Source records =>
☆ ☆ ☆ ☆

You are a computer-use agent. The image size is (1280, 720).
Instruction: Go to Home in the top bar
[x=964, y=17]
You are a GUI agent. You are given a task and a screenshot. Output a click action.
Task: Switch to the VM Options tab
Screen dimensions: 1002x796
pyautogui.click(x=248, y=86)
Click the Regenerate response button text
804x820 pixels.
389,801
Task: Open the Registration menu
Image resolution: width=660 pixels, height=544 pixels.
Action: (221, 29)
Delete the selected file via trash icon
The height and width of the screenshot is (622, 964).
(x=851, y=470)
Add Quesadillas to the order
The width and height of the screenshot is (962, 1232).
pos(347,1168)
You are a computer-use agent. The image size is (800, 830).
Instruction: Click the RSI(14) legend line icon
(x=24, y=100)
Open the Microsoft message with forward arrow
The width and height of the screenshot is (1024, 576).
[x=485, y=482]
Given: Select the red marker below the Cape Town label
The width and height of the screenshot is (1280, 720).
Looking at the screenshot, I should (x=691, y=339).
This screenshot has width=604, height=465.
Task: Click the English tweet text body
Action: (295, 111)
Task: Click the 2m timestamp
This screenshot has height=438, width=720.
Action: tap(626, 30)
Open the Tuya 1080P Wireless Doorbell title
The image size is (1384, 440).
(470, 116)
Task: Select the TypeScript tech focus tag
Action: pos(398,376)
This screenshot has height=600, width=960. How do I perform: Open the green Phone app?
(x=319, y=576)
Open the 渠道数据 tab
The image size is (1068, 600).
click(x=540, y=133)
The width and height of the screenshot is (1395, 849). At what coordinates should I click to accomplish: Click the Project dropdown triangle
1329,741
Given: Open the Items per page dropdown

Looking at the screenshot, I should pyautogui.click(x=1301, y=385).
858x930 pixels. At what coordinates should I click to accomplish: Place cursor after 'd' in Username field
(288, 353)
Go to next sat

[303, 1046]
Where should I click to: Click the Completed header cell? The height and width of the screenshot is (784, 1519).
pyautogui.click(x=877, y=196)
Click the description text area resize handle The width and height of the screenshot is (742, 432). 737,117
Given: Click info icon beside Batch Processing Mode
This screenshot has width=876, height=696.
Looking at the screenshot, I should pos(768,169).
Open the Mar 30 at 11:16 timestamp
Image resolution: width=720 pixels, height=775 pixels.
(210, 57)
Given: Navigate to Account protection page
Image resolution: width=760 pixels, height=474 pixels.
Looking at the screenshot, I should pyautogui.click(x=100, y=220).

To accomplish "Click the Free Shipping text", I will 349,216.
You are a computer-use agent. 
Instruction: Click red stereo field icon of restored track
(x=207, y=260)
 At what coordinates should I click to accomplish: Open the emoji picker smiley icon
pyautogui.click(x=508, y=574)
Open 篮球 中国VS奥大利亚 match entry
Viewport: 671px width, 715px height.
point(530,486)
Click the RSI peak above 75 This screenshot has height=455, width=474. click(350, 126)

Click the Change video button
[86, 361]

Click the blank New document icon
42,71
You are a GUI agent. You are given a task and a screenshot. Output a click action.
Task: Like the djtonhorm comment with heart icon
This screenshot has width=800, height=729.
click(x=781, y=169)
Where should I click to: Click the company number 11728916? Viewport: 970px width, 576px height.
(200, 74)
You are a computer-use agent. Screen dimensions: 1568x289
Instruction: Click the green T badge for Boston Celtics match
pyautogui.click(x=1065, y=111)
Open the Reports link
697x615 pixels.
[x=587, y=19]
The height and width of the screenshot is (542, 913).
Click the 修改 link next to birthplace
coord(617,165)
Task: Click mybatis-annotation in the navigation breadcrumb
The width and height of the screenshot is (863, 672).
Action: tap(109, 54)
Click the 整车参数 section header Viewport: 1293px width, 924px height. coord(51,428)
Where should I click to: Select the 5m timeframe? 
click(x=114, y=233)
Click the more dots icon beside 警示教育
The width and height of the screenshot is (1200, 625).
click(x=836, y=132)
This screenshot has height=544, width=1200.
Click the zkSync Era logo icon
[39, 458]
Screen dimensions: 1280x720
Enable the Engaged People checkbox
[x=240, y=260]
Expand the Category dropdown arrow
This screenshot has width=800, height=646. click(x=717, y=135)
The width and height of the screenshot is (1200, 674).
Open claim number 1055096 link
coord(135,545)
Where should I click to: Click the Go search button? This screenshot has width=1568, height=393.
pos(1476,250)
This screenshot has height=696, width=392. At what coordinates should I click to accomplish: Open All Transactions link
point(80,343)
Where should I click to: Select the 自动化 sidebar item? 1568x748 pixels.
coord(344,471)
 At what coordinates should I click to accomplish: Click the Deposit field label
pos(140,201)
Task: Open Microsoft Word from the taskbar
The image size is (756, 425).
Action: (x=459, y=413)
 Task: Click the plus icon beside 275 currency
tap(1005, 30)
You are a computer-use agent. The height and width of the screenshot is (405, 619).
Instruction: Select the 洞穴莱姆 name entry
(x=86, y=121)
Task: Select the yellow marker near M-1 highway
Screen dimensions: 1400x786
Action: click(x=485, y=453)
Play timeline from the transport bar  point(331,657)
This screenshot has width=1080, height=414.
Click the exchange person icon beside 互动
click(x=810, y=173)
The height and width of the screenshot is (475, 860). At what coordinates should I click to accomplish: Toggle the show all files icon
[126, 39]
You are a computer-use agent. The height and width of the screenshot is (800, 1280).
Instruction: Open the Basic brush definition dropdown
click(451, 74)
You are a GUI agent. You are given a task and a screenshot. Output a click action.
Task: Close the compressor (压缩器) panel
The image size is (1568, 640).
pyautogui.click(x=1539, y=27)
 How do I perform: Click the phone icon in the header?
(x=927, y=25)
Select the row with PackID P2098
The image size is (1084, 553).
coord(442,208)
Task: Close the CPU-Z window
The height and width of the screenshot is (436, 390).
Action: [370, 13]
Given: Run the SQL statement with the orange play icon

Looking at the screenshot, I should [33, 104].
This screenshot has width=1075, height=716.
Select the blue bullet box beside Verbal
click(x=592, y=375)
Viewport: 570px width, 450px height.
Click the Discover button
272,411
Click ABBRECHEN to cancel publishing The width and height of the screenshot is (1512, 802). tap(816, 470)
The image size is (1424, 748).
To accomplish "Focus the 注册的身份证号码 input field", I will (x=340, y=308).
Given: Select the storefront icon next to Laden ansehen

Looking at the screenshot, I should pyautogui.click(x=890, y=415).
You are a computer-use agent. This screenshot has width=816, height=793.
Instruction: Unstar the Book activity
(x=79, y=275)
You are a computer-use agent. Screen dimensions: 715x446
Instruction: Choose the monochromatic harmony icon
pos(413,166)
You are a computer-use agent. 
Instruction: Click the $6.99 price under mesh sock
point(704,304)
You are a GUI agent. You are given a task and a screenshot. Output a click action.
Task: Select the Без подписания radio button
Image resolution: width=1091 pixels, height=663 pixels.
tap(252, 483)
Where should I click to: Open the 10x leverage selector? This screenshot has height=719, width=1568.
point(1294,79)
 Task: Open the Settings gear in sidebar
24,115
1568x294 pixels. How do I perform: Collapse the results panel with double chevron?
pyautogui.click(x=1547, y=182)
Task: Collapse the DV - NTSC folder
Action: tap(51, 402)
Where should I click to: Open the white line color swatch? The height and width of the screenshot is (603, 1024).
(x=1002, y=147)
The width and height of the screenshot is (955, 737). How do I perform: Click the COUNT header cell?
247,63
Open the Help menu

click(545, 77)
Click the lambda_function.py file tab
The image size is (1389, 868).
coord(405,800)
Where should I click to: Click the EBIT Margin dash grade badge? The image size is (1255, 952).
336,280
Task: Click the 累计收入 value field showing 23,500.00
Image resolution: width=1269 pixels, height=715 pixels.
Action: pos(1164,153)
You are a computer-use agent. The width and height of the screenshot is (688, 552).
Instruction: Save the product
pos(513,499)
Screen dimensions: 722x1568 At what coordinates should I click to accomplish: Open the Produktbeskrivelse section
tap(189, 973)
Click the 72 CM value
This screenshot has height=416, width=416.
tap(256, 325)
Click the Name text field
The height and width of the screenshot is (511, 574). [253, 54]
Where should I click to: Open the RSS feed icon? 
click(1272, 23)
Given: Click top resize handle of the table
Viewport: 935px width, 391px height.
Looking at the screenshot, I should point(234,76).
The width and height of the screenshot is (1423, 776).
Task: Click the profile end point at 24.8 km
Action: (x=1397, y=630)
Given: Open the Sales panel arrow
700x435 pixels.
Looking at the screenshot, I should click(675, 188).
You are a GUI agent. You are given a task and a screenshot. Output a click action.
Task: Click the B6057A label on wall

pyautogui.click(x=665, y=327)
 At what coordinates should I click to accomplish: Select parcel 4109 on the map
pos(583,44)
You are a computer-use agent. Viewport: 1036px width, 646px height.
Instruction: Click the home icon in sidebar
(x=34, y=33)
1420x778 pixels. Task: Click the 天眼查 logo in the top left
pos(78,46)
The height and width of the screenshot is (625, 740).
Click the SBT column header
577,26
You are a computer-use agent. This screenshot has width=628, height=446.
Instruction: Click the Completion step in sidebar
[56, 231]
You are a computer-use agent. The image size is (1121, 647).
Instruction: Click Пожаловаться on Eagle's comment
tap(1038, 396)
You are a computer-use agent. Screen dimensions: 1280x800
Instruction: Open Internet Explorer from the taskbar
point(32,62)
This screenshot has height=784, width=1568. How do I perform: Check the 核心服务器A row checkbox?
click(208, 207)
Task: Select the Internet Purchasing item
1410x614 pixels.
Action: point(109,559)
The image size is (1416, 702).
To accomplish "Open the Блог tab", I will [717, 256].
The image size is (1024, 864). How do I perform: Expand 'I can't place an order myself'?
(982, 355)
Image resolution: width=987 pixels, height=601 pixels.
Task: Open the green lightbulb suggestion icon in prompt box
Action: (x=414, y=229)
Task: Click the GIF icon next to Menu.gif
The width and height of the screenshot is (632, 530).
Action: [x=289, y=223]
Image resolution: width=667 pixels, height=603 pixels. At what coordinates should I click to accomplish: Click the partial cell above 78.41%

☆ ☆ ☆ ☆

Requirement =>
Starting at the first line of the records above, please copy every line exactly through the line containing "Delete the selected file via trash icon", and stop there.

Written response =>
You are a computer-use agent. The image size is (1280, 720).
Instruction: Go to Home in the top bar
[x=964, y=17]
You are a GUI agent. You are given a task and a screenshot. Output a click action.
Task: Switch to the VM Options tab
Screen dimensions: 1002x796
pyautogui.click(x=248, y=86)
Click the Regenerate response button text
804x820 pixels.
389,801
Task: Open the Registration menu
Image resolution: width=660 pixels, height=544 pixels.
Action: (221, 29)
Delete the selected file via trash icon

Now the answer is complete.